在 spark 中 运行 ml.PredictionModel 时出现类型不匹配错误
type mismatch error while running ml.PredictionModel in spark
训练所有模型后,我正在尝试重命名每个模型预测列以唯一标识 dataset.I 中的模型预测,我收到如下指定的类型不匹配错误:
import org.apache.spark.ml.PredictionModel
import org.apache.spark.sql.DataFrame
val models = Seq(("NB", nbModel), ("DT", dtModel), ("RF", rfModel), ("GBM",gbmModel))
其输出如下:
models: Seq[(String, Any)] = List((NB,NaiveBayesModel (uid=nb_699528805899)
with 2 classes), (DT,()), (RF,RandomForestClassificationModel
(uid=rfc_403e93000cb6) with 10 trees), (GBM,GBTClassificationModel
(uid=gbtc_e778e2781d0b) with 20 trees))
def mlData(inputData: DataFrame, responseColumn: String, baseModels:
Seq[(String, PredictionModel[_, _])]): DataFrame= {
baseModels.map{ case(name, model) =>
model.transform(inputData)
.select("row_id", model.getPredictionCol )
.withColumnRenamed("prediction", s"${name}_prediction")
}.reduceLeft((a, b) =>a.join(b, Seq("row_id"), "inner"))
.join(inputData.select("row_id", responseColumn), Seq("row_id"),
"inner")
}
其输出如下:
mlData: (inputData: org.apache.spark.sql.DataFrame, responseColumn: String, baseModels: Seq[(String, org.apache.spark.ml.PredictionModel[_, _])])

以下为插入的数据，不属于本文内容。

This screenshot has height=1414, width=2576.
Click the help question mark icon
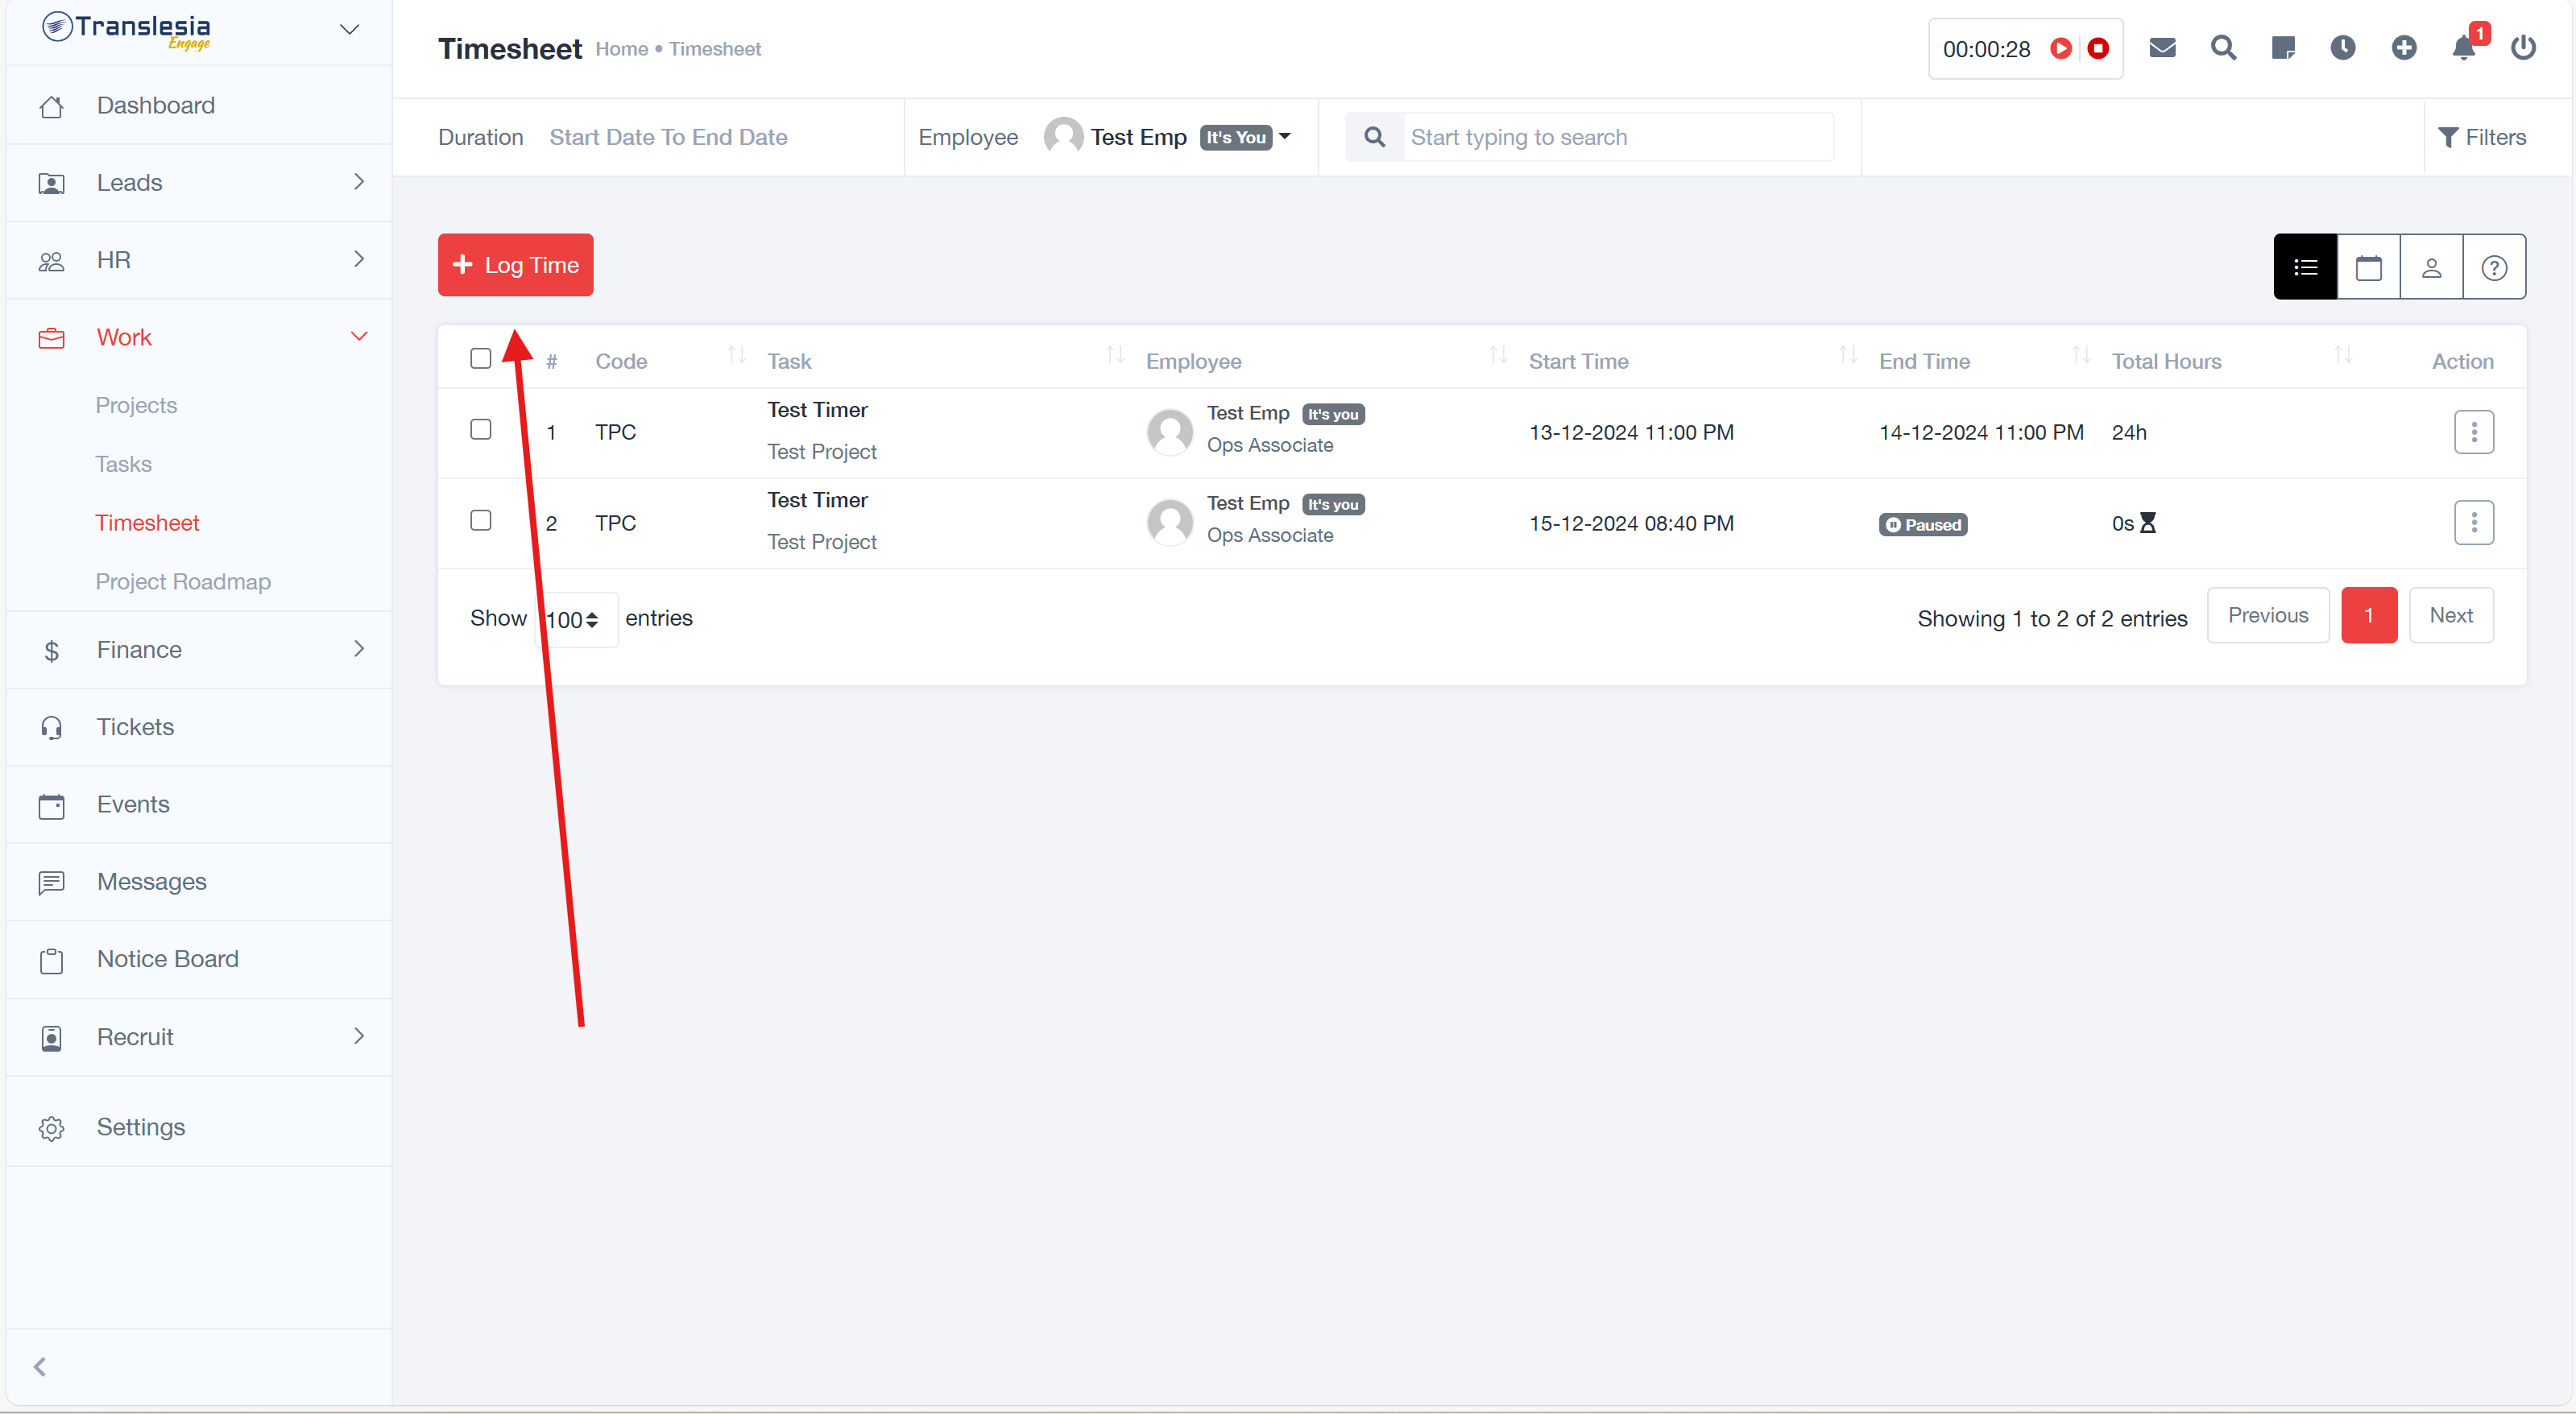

org.apache.spark.sql.DataFrame
val mlTrainData= mlData(transferData, "value", models).drop("row_id")
我收到类型不匹配错误,实际上不应该发生
<console>:102: error: type mismatch;
found : Seq[(String, Any)]
required: Seq[(String, org.apache.spark.ml.PredictionModel[_, _])]
val mlTrainData= mlData(transferData, "value", models).drop("row_id")
仅根据输出,很明显 DT
元组中的第二个元素是 Unit
而不是 PredictionModel
- 这就是为什么整个对象是 Seq[(_, Any)]
并且你的代码失败了。
由于您没有提供上下文,因此不清楚您是如何到达那里的。
训练所有模型后,我正在尝试重命名每个模型预测列以唯一标识 dataset.I 中的模型预测,我收到如下指定的类型不匹配错误:
import org.apache.spark.ml.PredictionModel
import org.apache.spark.sql.DataFrame
val models = Seq(("NB", nbModel), ("DT", dtModel), ("RF", rfModel), ("GBM",gbmModel))
其输出如下:
models: Seq[(String, Any)] = List((NB,NaiveBayesModel (uid=nb_699528805899)

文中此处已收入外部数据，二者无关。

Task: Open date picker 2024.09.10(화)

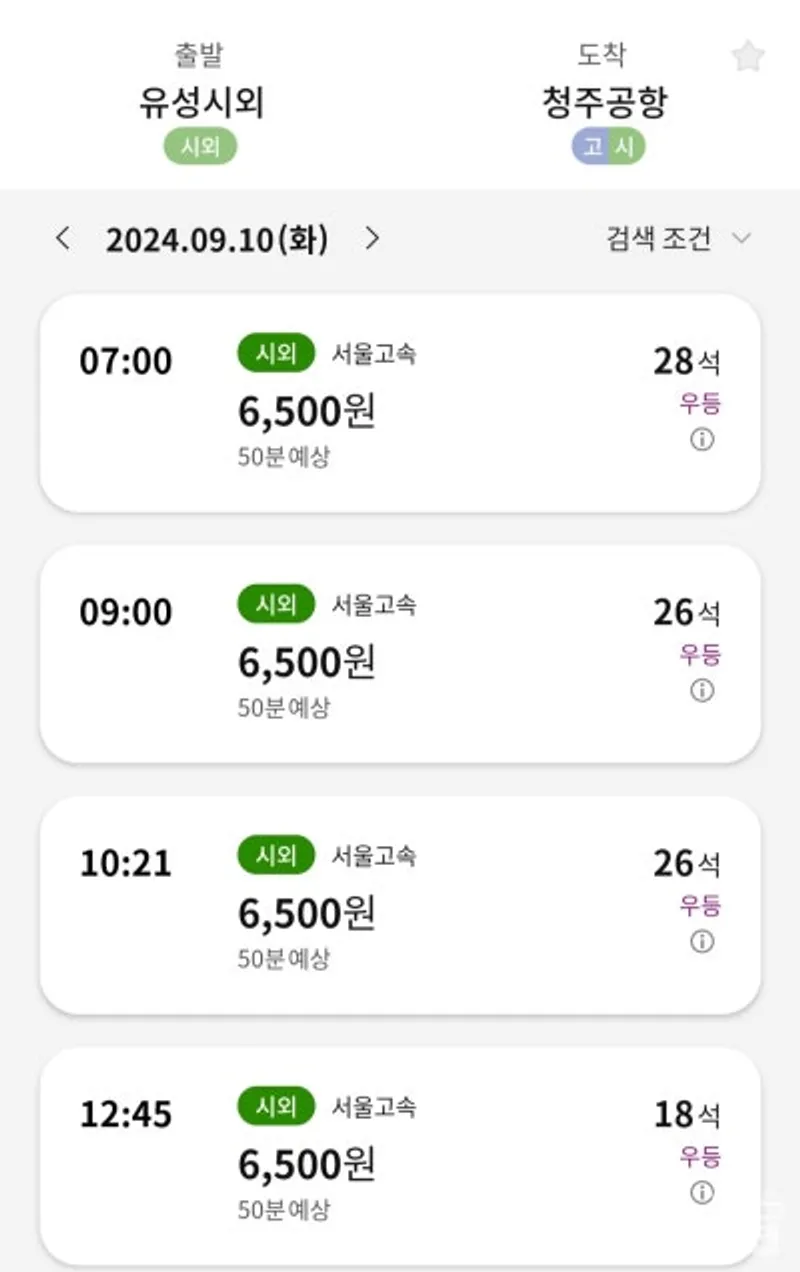Action: [x=217, y=239]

with 2 classes), (DT,()), (RF,RandomForestClassificationModel
(uid=rfc_403e93000cb6) with 10 trees), (GBM,GBTClassificationModel
(uid=gbtc_e778e2781d0b) with 20 trees))
def mlData(inputData: DataFrame, responseColumn: String, baseModels:
Seq[(String, PredictionModel[_, _])]): DataFrame= {
baseModels.map{ case(name, model) =>
model.transform(inputData)
.select("row_id", model.getPredictionCol )
.withColumnRenamed("prediction", s"${name}_prediction")

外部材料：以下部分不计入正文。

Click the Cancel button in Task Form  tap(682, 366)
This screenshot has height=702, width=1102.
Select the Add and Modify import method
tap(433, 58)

}.reduceLeft((a, b) =>a.join(b, Seq("row_id"), "inner"))
.join(inputData.select("row_id", responseColumn), Seq("row_id"),
"inner")
}
其输出如下:
mlData: (inputData: org.apache.spark.sql.DataFrame, responseColumn: String, baseModels: Seq[(String, org.apache.spark.ml.PredictionModel[_, _])])
org.apache.spark.sql.DataFrame
val mlTrainData= mlData(transferData, "value", models).drop("row_id")
我收到类型不匹配错误,实际上不应该发生
<console>:102: error: type mismatch;
found : Seq[(String, Any)]
required: Seq[(String, org.apache.spark.ml.PredictionModel[_, _])]
val mlTrainData= mlData(transferData, "value", models).drop("row_id")
仅根据输出,很明显 DT
元组中的第二个元素是 Unit
而不是 PredictionModel
- 这就是为什么整个对象是 Seq[(_, Any)]
并且你的代码失败了。
由于您没有提供上下文,因此不清楚您是如何到达那里的。